[Start Given passage]

Monday, 29 June 2009

History and Truth

Thinking about history, tradition, culture and spirit. Drawn to Arthur Hugh Clough's poetry..
"The thread of truth"

Truth is a golden thread, seen here and there
In small bright specks upon the visible side
Of our strange being's parti-coloured web.
How rich the universe! 'Tis a vein of ore
Emerging now and then on Earth's rude breast,
But flowing full below. Like islands set
At distant intervals on Ocean's face,
We see it on our course; but in the depths
The mystic colonnade unbroken keeps
Its faithful way, invisible but sure.
Oh, if it be so, wherefore do we men
Pass by so many marks, so little heeding?

Sunday, 28 June 2009

Diary of a weekend

Wednesday, 24 June 2009

Calm arpeggios

This is a bit of a mammoth improvisation. I thought of using the arpeggio idea from yesterday and doing something a bit more relaxed, and to tie it in with some nice calm videos of landscapes (and see what happens..). There is a combination of coercion (common patterns in arpeggios), disruption (in the rhythm particularly, and the shifts in harmony), and exhortation (in the changes in tone, moments of transformation). Quite like it.

Silly doodling

I'm just playing here...

Sunday, 21 June 2009

Sombre moments in Iran

This video is again capturing this moment in time. With excerpts from news reports and the web reports, together with Seigfried Sassoon's poetry. There's also an accelerando here. It's all very disrupting! Always pushing, a constant pattern, but always pushing, always disrupting. It can only go faster. This situation can only go one way - which is a reason to be sombre.

Saturday, 20 June 2009

Astrid on Iran and Twitter

A lot of tweets on Iran, the election and protests. A lot more could be said, hopefully everything helps.
Click twice to watch. Not the best screen capture, just starting to practice. ;-)

Iran

Quite a agressive improvisation today.. Hard to listen to. I tied it to some of the web news footage of what's going on in Iran at the moment. Hard to watch.

Wednesday, 17 June 2009

disruptive music

This is meant to be disruptive rather than coercive. That means more unpredictability - although there is pattern as well in small places, but it all keeps changing. What there isn't (I think) is transformation. Even the silence at the end isn't transformative. The silence is merely another disruption.

Must think about accelerandos and crescendos. I think they're continually disruptive too.

[End Given passage]

## To do
A) In the blog entries above, retype the passage starting with "Sunday, 21 June" and going on through "hopefully everything helps.".
B) In the blog entries above, why does the writer say that even the silence at the end of the disruptive music isn't transformative? Answer in one to three sentences.
C) Write what comes next in the blog of poetry and music improvisations above, starting after its last sentence.

[Start Source material]

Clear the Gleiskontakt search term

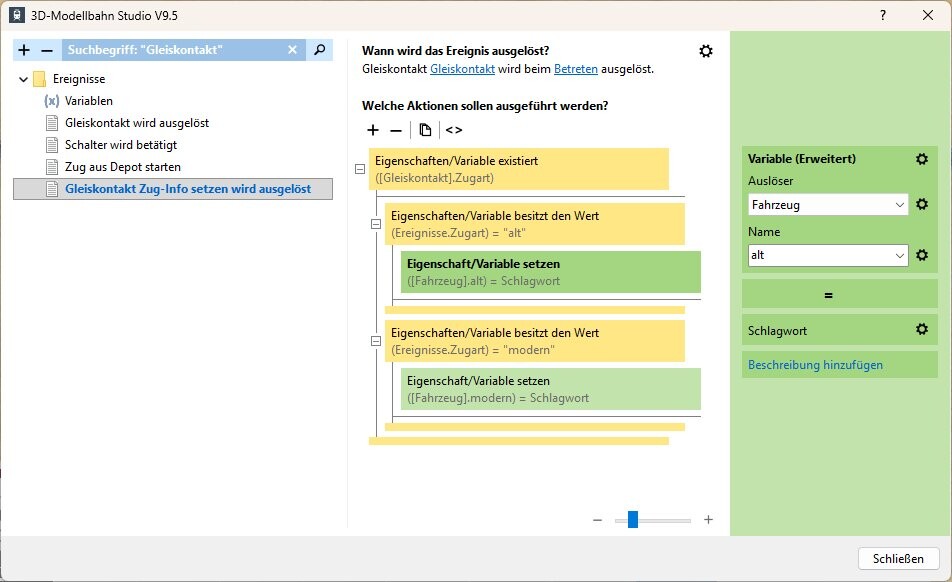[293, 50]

[End Source material]

## Answers to the problems
A)
Sunday, 21 June 2009

Sombre moments in Iran

This video is again capturing this moment in time. With excerpts from news reports and the web reports, together with Seigfried Sassoon's poetry. There's also an accelerando here. It's all very disrupting! Always pushing, a constant pattern, but always pushing, always disrupting. It can only go faster. This situation can only go one way - which is a reason to be sombre.

Saturday, 20 June 2009

Astrid on Iran and Twitter

A lot of tweets on Iran, the election and protests. A lot more could be said, hopefully everything helps.

B) The writer says the silence isn't transformative because it is merely another disruption. It continues the piece's unpredictability rather than bringing a change.

C)
Coercive music

This music, which basically is a folk-like melody with varied accompaniment, is what I might have called last year 'grounded' music. I think I need to refine what this means.

Basically, the 'grounding' occurs where there are predictable patterns established: regular tonal melodies, regular accompaniment. The open 5ths help to establish clear tonal centres, etc. This regularity I would now see as part of the 'System 3' coordination, or coercion. There is something quite assertive (coercive?) about an open 5th, or even a repeated melody. The response to it is like the response to figurative art: this is C major (in art, the equivalent might be "this is a horse"). It is a pattern which is established, which sets a clear expectation of what is to follow. As such, it is also quite comforting (and maybe as a result, creates the 'grounding' feeling of 'all is right in the world'; in essence this means 'all is predictable')

Izzy's animation

Izzy was really pleased with this at the weekend...

Monday, 15 June 2009

more exhortation, dying down...

This one starts with an exhortation but then it calms down.. In all the exhortation (continual transformation, tonally), there is a lot of disruption in the chromaticism of it all. Gradually, patterns assert themselves (particularly rhythmically) - this is coercive. In becoming more chordal, there is less disruption, and more coercion. The question is, is the final silence transformative..? Is silence always transformative (exhortational)?

Sunday, 14 June 2009

moving towards music theory

I'm feeling the need to articulate more fully how I think music works. I see it as a key example of a context for being human which we make through our being human. In this way it is no different from any other form of human activity.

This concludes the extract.